Possiamo partire dalla mitizzazione di Gesù avvenuta già a partire dal Nuovo Testamento cioè dal I° secolo. In pratica pochi anni dopo la morte di lui. La mitizzazione di Gesù avviene già all’interno della cerchia di persone che avevano vissuto con lui. Anche quella di Gesù è una specie di santificazione dal basso. Che poi viene assunta e sancita dal potere.

Si può ritenere che la mitizzazione di Gesù valga in modi diversi per tutti i grandi personaggi. Ad esempio quelli che vengono definiti fondatori di grandi religioni: Mosè, Buddha, Maometto. Anzi forse il sistema della mitizzazione costituisce ancora oggi il fulcro della organizzazione della società e della vita e il modo comune di vedere e insegnare la storia. La storia è per lo più storia della emersione di grandi personaggi compresi i santi, di grandi civiltà, di grandi opere. Il resto è appunto "resto", massa informe.

Se assunta come tappa provvisoria del processo evolutivo umano, può avere un grande e positivo significato personale e sociale la sacralizzazione-esaltazione-santificazione-divinizzazione di alcuni esseri umani e al limite di uno solo, per salvare l’umanità intera dall’angoscia esistenziale della morte, della solitudine e del nulla; la "sequela" spirituale del modello; l’ immedesimazione simbolica nella vittima sacrificale che salva col suo sangue. Quante energie positive si sono sprigionate nella storia di questi due millenni dall’immedesimazione col mito Gesù e quante ne scaturiscono ancora. Quale immensa spinta hanno ricevuto valori essenziali per una pacifica e giusta convivenza umana. In primo luogo il valore della solidarietà con le vittime dell’ingiustizia o meglio ancora con le vittime senza aggettivi. Quanti esseri umani crocifissi si sono sentiti dire insieme al ladrone crocifisso con Gesù la frase del Vangelo: "Oggi sarai con me in paradiso".

• **ISTRUZIONI ESERCIZIO**:
Rispondi a queste domande sul testo sulla mitizzazione di Gesù:
(a) Da quale secolo comincia la mitizzazione di Gesù?
(b) Quali fondatori di grandi religioni vengono nominati come esempio?
(c) Quale frase del Vangelo si ricorda come detta al ladrone crocifisso con Gesù?

(Voci sulla posizione degli oggetti)
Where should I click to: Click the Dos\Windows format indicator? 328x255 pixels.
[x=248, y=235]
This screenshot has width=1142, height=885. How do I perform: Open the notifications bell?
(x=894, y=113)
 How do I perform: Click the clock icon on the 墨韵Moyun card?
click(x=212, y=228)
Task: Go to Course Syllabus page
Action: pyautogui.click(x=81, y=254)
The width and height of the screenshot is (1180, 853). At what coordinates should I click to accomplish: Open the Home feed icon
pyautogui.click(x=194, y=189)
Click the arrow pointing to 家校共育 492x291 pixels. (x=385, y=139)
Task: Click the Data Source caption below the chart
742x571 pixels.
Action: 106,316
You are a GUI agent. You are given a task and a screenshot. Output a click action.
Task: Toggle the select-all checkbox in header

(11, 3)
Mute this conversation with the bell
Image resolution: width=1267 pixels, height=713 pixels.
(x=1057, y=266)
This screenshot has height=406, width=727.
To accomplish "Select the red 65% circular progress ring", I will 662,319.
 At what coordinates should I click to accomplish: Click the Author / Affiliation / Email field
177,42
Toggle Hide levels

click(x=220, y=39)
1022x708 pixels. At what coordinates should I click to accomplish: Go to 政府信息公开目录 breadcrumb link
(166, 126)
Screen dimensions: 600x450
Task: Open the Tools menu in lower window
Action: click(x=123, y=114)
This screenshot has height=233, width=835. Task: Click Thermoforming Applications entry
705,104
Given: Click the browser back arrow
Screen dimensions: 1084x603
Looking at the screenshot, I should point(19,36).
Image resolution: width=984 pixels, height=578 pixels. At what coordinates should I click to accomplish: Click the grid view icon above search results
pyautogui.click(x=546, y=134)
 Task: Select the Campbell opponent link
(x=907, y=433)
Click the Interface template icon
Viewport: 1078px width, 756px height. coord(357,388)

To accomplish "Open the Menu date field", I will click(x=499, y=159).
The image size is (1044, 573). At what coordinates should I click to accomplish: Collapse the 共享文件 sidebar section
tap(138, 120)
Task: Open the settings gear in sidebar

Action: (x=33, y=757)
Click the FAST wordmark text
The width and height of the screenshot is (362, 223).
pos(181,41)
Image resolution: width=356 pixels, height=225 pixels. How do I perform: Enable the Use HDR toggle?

• **RISULTATO**:
(a) Dal I secolo, cioè già dal Nuovo Testamento.
(b) Mosè, Buddha e Maometto.
(c) "Oggi sarai con me in paradiso".